ECLI:NL:CRVB:2006:AY5978

Centrale Raad van Beroep

Datum uitspraak
28 juli 2006
Publicatiedatum
5 april 2013
Zaaknummer
05/5127 WSF, 05/5449 WSF, 05/6271 WSF
Instantie
Centrale Raad van Beroep
Type
Uitspraak
Rechtsgebied
Bestuursrecht; Socialezekerheidsrecht
Procedures
  • Hoger beroep
Rechters
Vindplaatsen
  • Rechtspraak.nl
AI samenvatting door LexboostAutomatisch gegenereerd

Hoger beroep inzake studiefinanciering en adresdiscrepantie

In deze zaak gaat het om een hoger beroep van de hoofddirectie van de Informatie Beheer Groep (IB-Groep) en een betrokkene tegen een uitspraak van de rechtbank Arnhem. De rechtbank had eerder geoordeeld dat de omzetting van de studiefinanciering van de betrokkene van een uitwonende naar een thuiswonende beurs niet evenredig was, gezien de omstandigheden van de zaak. De IB-Groep had de studiefinanciering van de betrokkene omgezet omdat er een discrepantie was tussen het door de betrokkene opgegeven woonadres en het adres in de gemeentelijke basisadministratie (GBA). De rechtbank oordeelde dat de omzetting een punitieve sanctie was en dat de betrokkene niet volledig verantwoordelijk kon worden gehouden voor de foutieve registratie van zijn adres.

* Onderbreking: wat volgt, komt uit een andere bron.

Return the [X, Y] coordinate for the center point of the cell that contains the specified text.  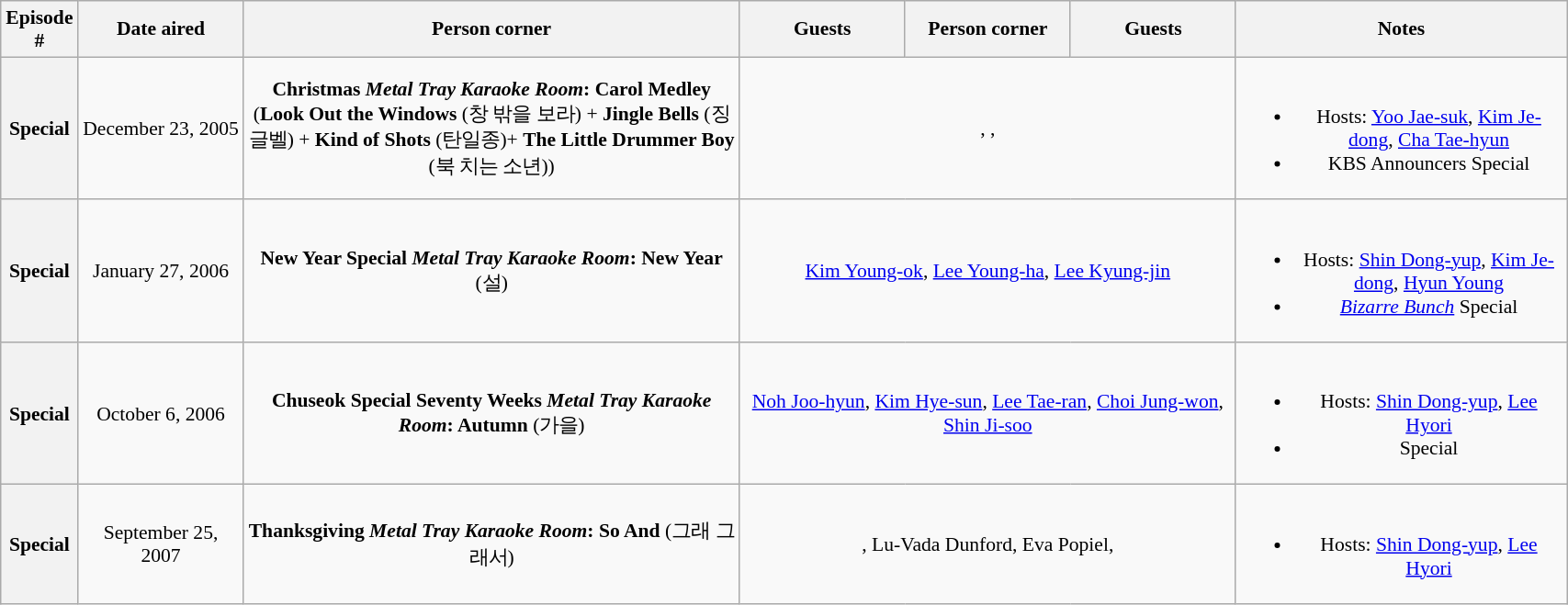
, , [987, 129]
January 27, 2006 [161, 272]
September 25, 2007 [161, 545]
Hosts: Shin Dong-yup, Lee Hyori Special [1401, 413]
Episode # [39, 29]
Kim Young-ok, Lee Young-ha, Lee Kyung-jin [987, 272]
, Lu-Vada Dunford, Eva Popiel, [987, 545]
October 6, 2006 [161, 413]
Thanksgiving Metal Tray Karaoke Room: So And (그래 그래서) [491, 545]
Hosts: Yoo Jae-suk, Kim Je-dong, Cha Tae-hyunKBS Announcers Special [1401, 129]
Chuseok Special Seventy Weeks Metal Tray Karaoke Room: Autumn (가을) [491, 413]
Hosts: Shin Dong-yup, Kim Je-dong, Hyun YoungBizarre Bunch Special [1401, 272]
Hosts: Shin Dong-yup, Lee Hyori [1401, 545]
Notes [1401, 29]
December 23, 2005 [161, 129]
Date aired [161, 29]
Noh Joo-hyun, Kim Hye-sun, Lee Tae-ran, Choi Jung-won, Shin Ji-soo [987, 413]
New Year Special Metal Tray Karaoke Room: New Year (설) [491, 272]
Extract the [X, Y] coordinate from the center of the cell holding the provided text.  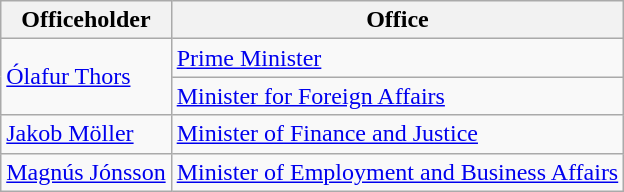
Magnús Jónsson [86, 172]
Officeholder [86, 20]
Minister of Employment and Business Affairs [398, 172]
Office [398, 20]
Prime Minister [398, 58]
Ólafur Thors [86, 77]
Minister of Finance and Justice [398, 134]
Minister for Foreign Affairs [398, 96]
Jakob Möller [86, 134]
Return (x, y) of the center of cell containing provided text 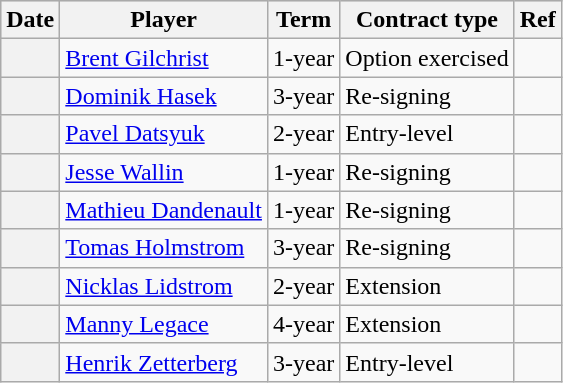
Term (303, 20)
Brent Gilchrist (164, 58)
4-year (303, 324)
Manny Legace (164, 324)
Tomas Holmstrom (164, 248)
Contract type (427, 20)
Mathieu Dandenault (164, 210)
Date (30, 20)
Pavel Datsyuk (164, 134)
Jesse Wallin (164, 172)
Ref (538, 20)
Player (164, 20)
Henrik Zetterberg (164, 362)
Option exercised (427, 58)
Dominik Hasek (164, 96)
Nicklas Lidstrom (164, 286)
Output the [x, y] coordinate of the center of the cell containing the given text.  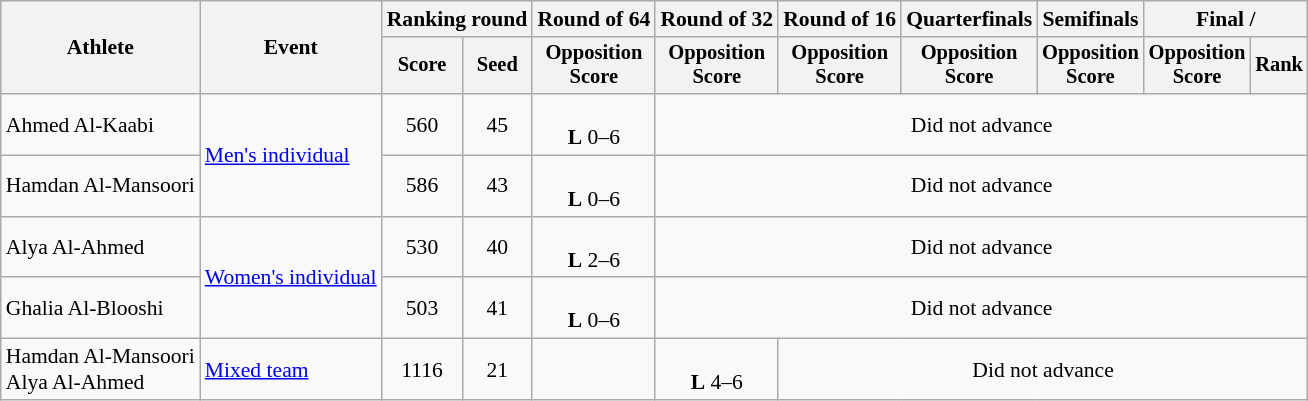
Score [422, 66]
Athlete [100, 48]
Ahmed Al-Kaabi [100, 124]
560 [422, 124]
40 [497, 248]
Ghalia Al-Blooshi [100, 308]
Ranking round [458, 19]
Men's individual [291, 155]
L 4–6 [716, 370]
Round of 16 [840, 19]
Semifinals [1090, 19]
Alya Al-Ahmed [100, 248]
1116 [422, 370]
Round of 64 [594, 19]
Event [291, 48]
L 2–6 [594, 248]
Hamdan Al-Mansoori [100, 186]
586 [422, 186]
21 [497, 370]
Hamdan Al-MansooriAlya Al-Ahmed [100, 370]
Seed [497, 66]
Round of 32 [716, 19]
Mixed team [291, 370]
530 [422, 248]
Rank [1279, 66]
Final / [1226, 19]
Quarterfinals [969, 19]
503 [422, 308]
43 [497, 186]
41 [497, 308]
Women's individual [291, 278]
45 [497, 124]
Scan for the cell matching the given text and deliver its [X, Y] coordinate at center. 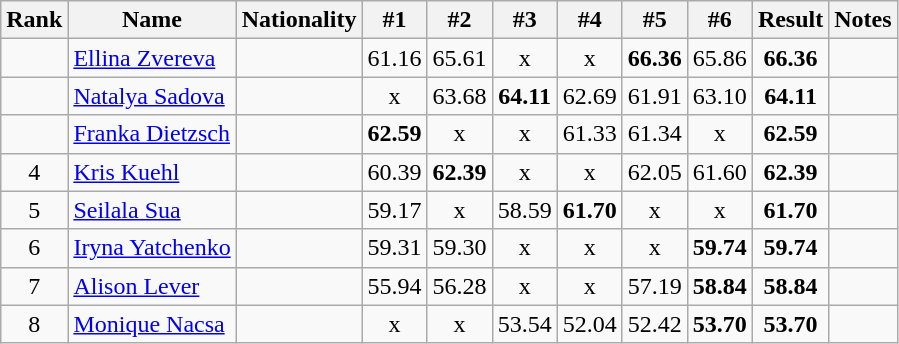
55.94 [394, 286]
7 [34, 286]
#5 [654, 20]
5 [34, 210]
63.68 [460, 96]
#1 [394, 20]
Kris Kuehl [152, 172]
8 [34, 324]
Result [790, 20]
61.33 [590, 134]
Name [152, 20]
Iryna Yatchenko [152, 248]
52.42 [654, 324]
65.61 [460, 58]
#4 [590, 20]
Seilala Sua [152, 210]
61.91 [654, 96]
59.31 [394, 248]
#3 [524, 20]
58.59 [524, 210]
60.39 [394, 172]
62.05 [654, 172]
53.54 [524, 324]
Rank [34, 20]
Notes [863, 20]
#2 [460, 20]
4 [34, 172]
61.16 [394, 58]
Alison Lever [152, 286]
65.86 [720, 58]
63.10 [720, 96]
Nationality [299, 20]
61.34 [654, 134]
Monique Nacsa [152, 324]
Ellina Zvereva [152, 58]
62.69 [590, 96]
59.30 [460, 248]
#6 [720, 20]
56.28 [460, 286]
59.17 [394, 210]
Franka Dietzsch [152, 134]
Natalya Sadova [152, 96]
52.04 [590, 324]
57.19 [654, 286]
6 [34, 248]
61.60 [720, 172]
Identify which cell holds the provided text, then report its [x, y] central coordinate. 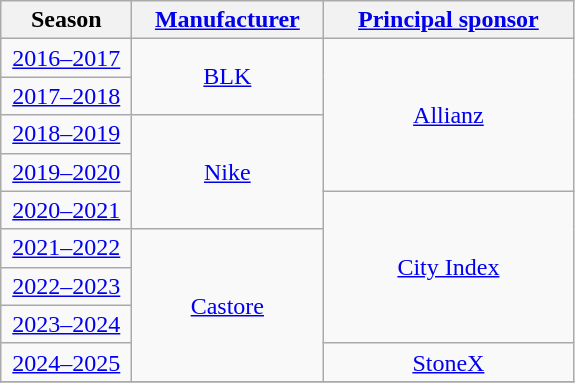
Allianz [448, 115]
StoneX [448, 362]
2020–2021 [66, 210]
2018–2019 [66, 134]
Manufacturer [228, 20]
Castore [228, 305]
2021–2022 [66, 248]
Nike [228, 172]
Principal sponsor [448, 20]
City Index [448, 267]
BLK [228, 77]
2017–2018 [66, 96]
2022–2023 [66, 286]
Season [66, 20]
2024–2025 [66, 362]
2023–2024 [66, 324]
2016–2017 [66, 58]
2019–2020 [66, 172]
Identify which cell holds the provided text, then report its [X, Y] central coordinate. 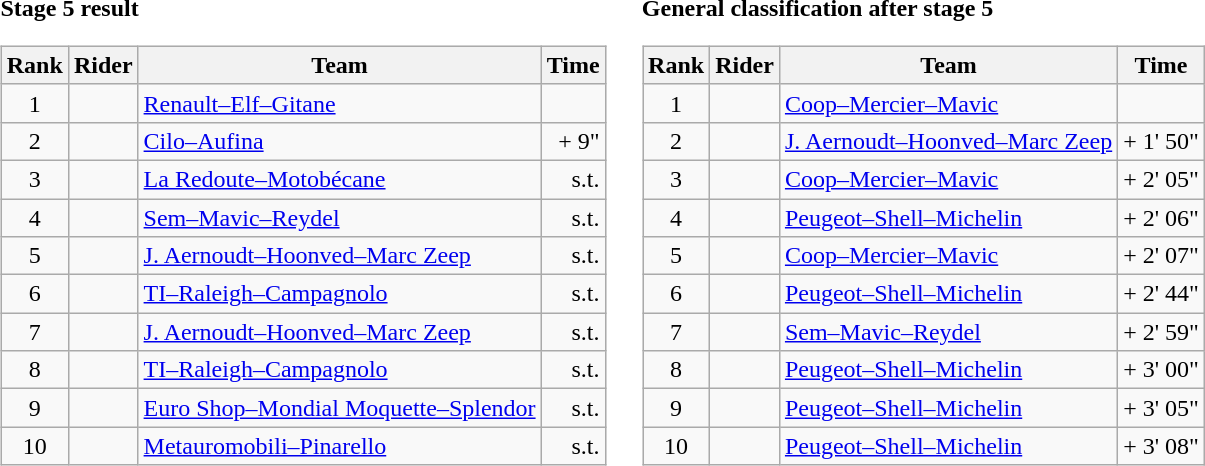
+ 9" [573, 141]
+ 3' 08" [1162, 446]
Cilo–Aufina [340, 141]
Metauromobili–Pinarello [340, 446]
+ 3' 05" [1162, 408]
+ 1' 50" [1162, 141]
+ 2' 05" [1162, 179]
Renault–Elf–Gitane [340, 103]
La Redoute–Motobécane [340, 179]
+ 2' 06" [1162, 217]
+ 2' 07" [1162, 256]
+ 2' 59" [1162, 332]
+ 2' 44" [1162, 294]
+ 3' 00" [1162, 370]
Euro Shop–Mondial Moquette–Splendor [340, 408]
Identify which cell holds the provided text, then report its (x, y) central coordinate. 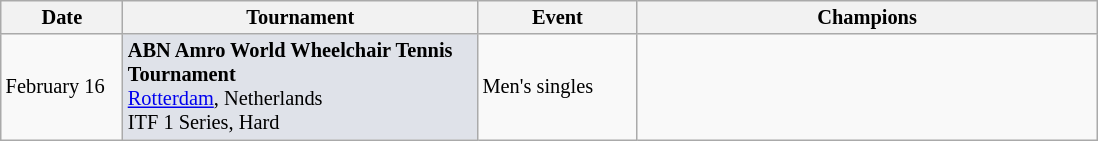
ABN Amro World Wheelchair Tennis Tournament Rotterdam, NetherlandsITF 1 Series, Hard (300, 87)
Event (558, 17)
Tournament (300, 17)
February 16 (62, 87)
Date (62, 17)
Champions (867, 17)
Men's singles (558, 87)
Determine the [X, Y] coordinate at the center of the cell enclosing the given text.  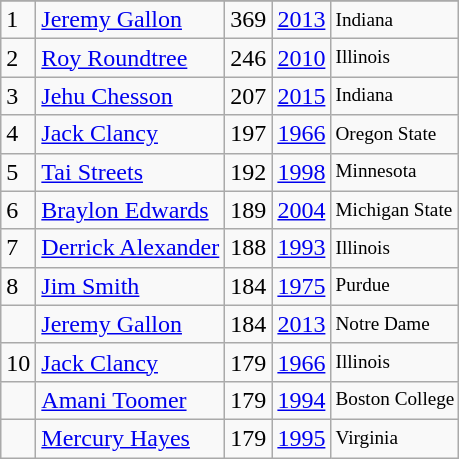
1993 [302, 248]
10 [18, 362]
246 [248, 58]
1995 [302, 438]
2004 [302, 210]
Tai Streets [130, 172]
188 [248, 248]
Roy Roundtree [130, 58]
Notre Dame [395, 324]
189 [248, 210]
197 [248, 134]
3 [18, 96]
1 [18, 20]
Braylon Edwards [130, 210]
Minnesota [395, 172]
8 [18, 286]
207 [248, 96]
2 [18, 58]
Boston College [395, 400]
Derrick Alexander [130, 248]
7 [18, 248]
Oregon State [395, 134]
1975 [302, 286]
Jim Smith [130, 286]
1994 [302, 400]
Mercury Hayes [130, 438]
Amani Toomer [130, 400]
5 [18, 172]
6 [18, 210]
Purdue [395, 286]
Jehu Chesson [130, 96]
2015 [302, 96]
Michigan State [395, 210]
Virginia [395, 438]
369 [248, 20]
1998 [302, 172]
4 [18, 134]
192 [248, 172]
2010 [302, 58]
For the text-containing cell, return its midpoint in (X, Y) coordinate format. 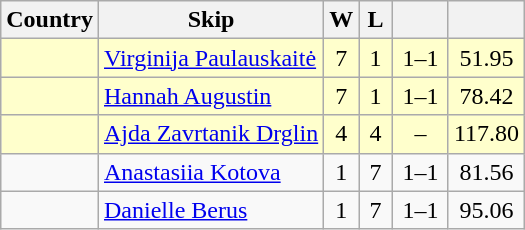
Danielle Berus (210, 210)
W (342, 20)
117.80 (486, 134)
Hannah Augustin (210, 96)
Country (50, 20)
78.42 (486, 96)
Virginija Paulauskaitė (210, 58)
81.56 (486, 172)
L (376, 20)
Ajda Zavrtanik Drglin (210, 134)
Anastasiia Kotova (210, 172)
51.95 (486, 58)
Skip (210, 20)
– (420, 134)
95.06 (486, 210)
Extract the [X, Y] coordinate from the center of the cell holding the provided text.  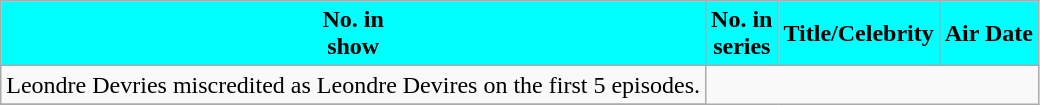
No. in series [742, 34]
Air Date [988, 34]
No. in show [354, 34]
Title/Celebrity [858, 34]
Leondre Devries miscredited as Leondre Devires on the first 5 episodes. [354, 85]
Return the (X, Y) coordinate for the center point of the cell that contains the specified text.  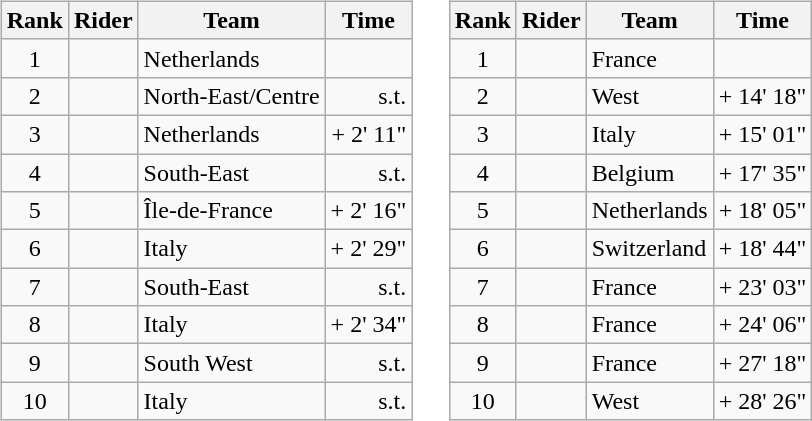
+ 18' 05" (762, 211)
Île-de-France (232, 211)
+ 15' 01" (762, 134)
Belgium (650, 173)
+ 23' 03" (762, 287)
+ 28' 26" (762, 401)
+ 2' 29" (368, 249)
North-East/Centre (232, 96)
Switzerland (650, 249)
+ 24' 06" (762, 325)
South West (232, 363)
+ 17' 35" (762, 173)
+ 2' 16" (368, 211)
+ 18' 44" (762, 249)
+ 2' 11" (368, 134)
+ 2' 34" (368, 325)
+ 14' 18" (762, 96)
+ 27' 18" (762, 363)
Determine the [x, y] coordinate at the center of the cell enclosing the given text.  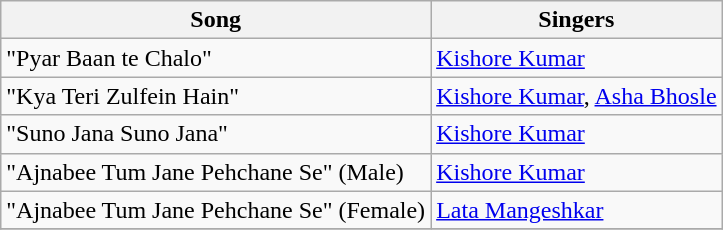
Singers [576, 20]
"Pyar Baan te Chalo" [216, 58]
Song [216, 20]
"Kya Teri Zulfein Hain" [216, 96]
"Suno Jana Suno Jana" [216, 134]
"Ajnabee Tum Jane Pehchane Se" (Male) [216, 172]
Lata Mangeshkar [576, 210]
"Ajnabee Tum Jane Pehchane Se" (Female) [216, 210]
Kishore Kumar, Asha Bhosle [576, 96]
For the text-containing cell, return its midpoint in (x, y) coordinate format. 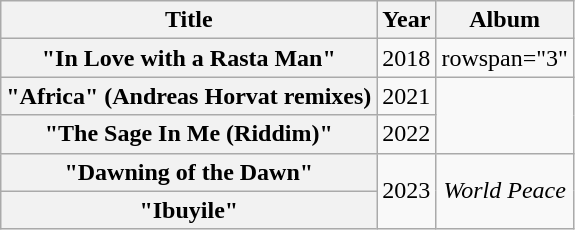
World Peace (505, 191)
"The Sage In Me (Riddim)" (189, 134)
2022 (406, 134)
"In Love with a Rasta Man" (189, 58)
Album (505, 20)
2018 (406, 58)
"Ibuyile" (189, 210)
"Africa" (Andreas Horvat remixes) (189, 96)
Year (406, 20)
Title (189, 20)
2023 (406, 191)
"Dawning of the Dawn" (189, 172)
2021 (406, 96)
rowspan="3" (505, 58)
Extract the [x, y] coordinate from the center of the cell holding the provided text.  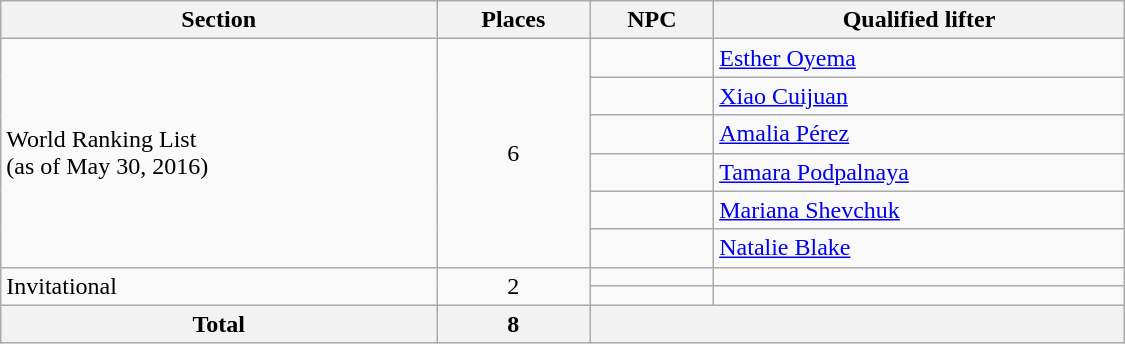
Qualified lifter [920, 20]
Tamara Podpalnaya [920, 172]
Section [219, 20]
Total [219, 324]
Xiao Cuijuan [920, 96]
Esther Oyema [920, 58]
Amalia Pérez [920, 134]
NPC [652, 20]
World Ranking List(as of May 30, 2016) [219, 153]
2 [514, 286]
Mariana Shevchuk [920, 210]
Natalie Blake [920, 248]
6 [514, 153]
Places [514, 20]
8 [514, 324]
Invitational [219, 286]
Search for the cell housing the specified text and yield its (X, Y) center coordinate. 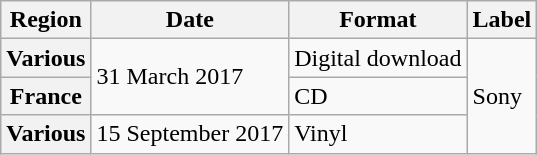
Date (190, 20)
Sony (502, 96)
Region (46, 20)
Format (378, 20)
Digital download (378, 58)
31 March 2017 (190, 77)
Vinyl (378, 134)
15 September 2017 (190, 134)
CD (378, 96)
France (46, 96)
Label (502, 20)
Locate the cell with the specified text and output its [x, y] center coordinate. 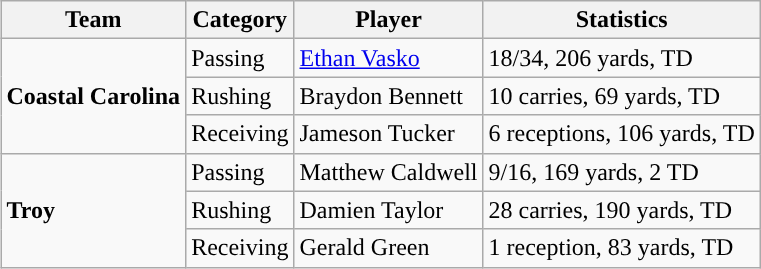
Damien Taylor [388, 210]
Matthew Caldwell [388, 172]
28 carries, 190 yards, TD [622, 210]
Braydon Bennett [388, 96]
1 reception, 83 yards, TD [622, 248]
Troy [94, 210]
Coastal Carolina [94, 96]
Ethan Vasko [388, 58]
Player [388, 20]
10 carries, 69 yards, TD [622, 96]
9/16, 169 yards, 2 TD [622, 172]
Gerald Green [388, 248]
Team [94, 20]
Category [240, 20]
6 receptions, 106 yards, TD [622, 134]
Jameson Tucker [388, 134]
Statistics [622, 20]
18/34, 206 yards, TD [622, 58]
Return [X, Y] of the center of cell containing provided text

De Centrale Raad van Beroep heeft het hoger beroep van de IB-Groep en de betrokkene behandeld. De Raad oordeelde dat de omzettingsbesluiten niet het karakter van een criminal charge hebben in de zin van artikel 6 van het Europees Verdrag voor de Rechten van de Mens (EVRM), en dat toetsing aan het evenredigheidsbeginsel niet aan de orde is. De Raad vernietigde de eerdere uitspraak van de rechtbank en verklaarde het inleidende beroep alsnog ongegrond. De Raad concludeerde dat de betrokkene, ondanks de discrepantie, had moeten zorgen voor een tijdige correctie van zijn woonadres. De beslissing van de Raad werd openbaar uitgesproken op 28 juli 2006.

Uitspraak

05/5127 WSF + 05/5449 WSF + 05/6271 WSF
Centrale Raad van Beroep
Meervoudige kamer
U I T S P R A A K
op het hoger beroep van:
1. de hoofddirectie van de Informatie Beheer Groep (hierna: IB-Groep),
en
2. [betrokkene], wonende te [woonplaats 1] (hierna: betrokkene),
tegen de uitspraak van de rechtbank Arnhem van 18 juli 2005, 04/1519 (hierna: aangevallen uitspraak),
in het geding tussen:
betrokkene
en
de IB-Groep
Datum uitspraak: 28 juli 2006
I. PROCESVERLOOP
Zowel de IB-Groep als betrokkene heeft hoger beroep ingesteld tegen de aangevallen uitspraak. Het door de IB-Groep ingestelde hoger beroep is geregistreerd onder nummer 05/5127 WSF. Het namens betrokkene door mr. E.K.J. Eilander, werkzaam bij ARAG Rechtsbijstand, ingestelde hoger beroep is geregistreerd onder nummer 05/5449 WSF.
Beide partijen hebben een verweerschrift ingediend.
De IB-Groep heeft voorts de gevolgen van de aangevallen uitspraak neergelegd in een drietal besluiten van 16 september 2005 en een drietal correctiebesluiten van 23 september 2005. Het door betrokkene tegen de besluiten van 23 september 2005 ingediende bezwaarschrift is door de IB-Groep aan de Raad doorgezonden ter behandeling als beroepschrift in het kader van het aanhangige hoger beroep. Dit beroep is ingeschreven onder nummer 05/6271 WSF.
Het onderzoek ter zitting heeft plaatsgevonden op 2 juni 2006. De IB-Groep was vertegenwoordigd door drs. P.M.S. Slagter. Betrokkene is in persoon verschenen, bijgestaan door mr. Eilander.
II. OVERWEGINGEN
Bij schrijven van 12 januari 2004 heeft de IB-Groep aan betrokkene meegedeeld dat bij controle is gebleken dat het woonadres dat hij aan de IB-Groep heeft doorgegeven ([adres 1] [woonplaats 1]) afwijkt van het adres waarop hij in de gemeentelijke basisadministratie persoonsgegevens (GBA) staat ingeschreven ([adres 2] [woonplaats 2]). Betrokkene is in die brief gewaarschuwd dat indien hij de afwijking tussen beide adressen niet binnen vier weken ongedaan maakt, de hem toegekende beurs naar de norm voor een uitwonende studerende met ingang van december 2003 wordt omgezet in een beurs naar de norm voor een thuiswonende studerende.
Vervolgens heeft de IB-Groep bij besluiten van 12 maart 2004 de aan betrokkene toegekende studiefinanciering met ingang van december 2003 omgezet in een beurs naar de norm voor een thuiswonende studerende.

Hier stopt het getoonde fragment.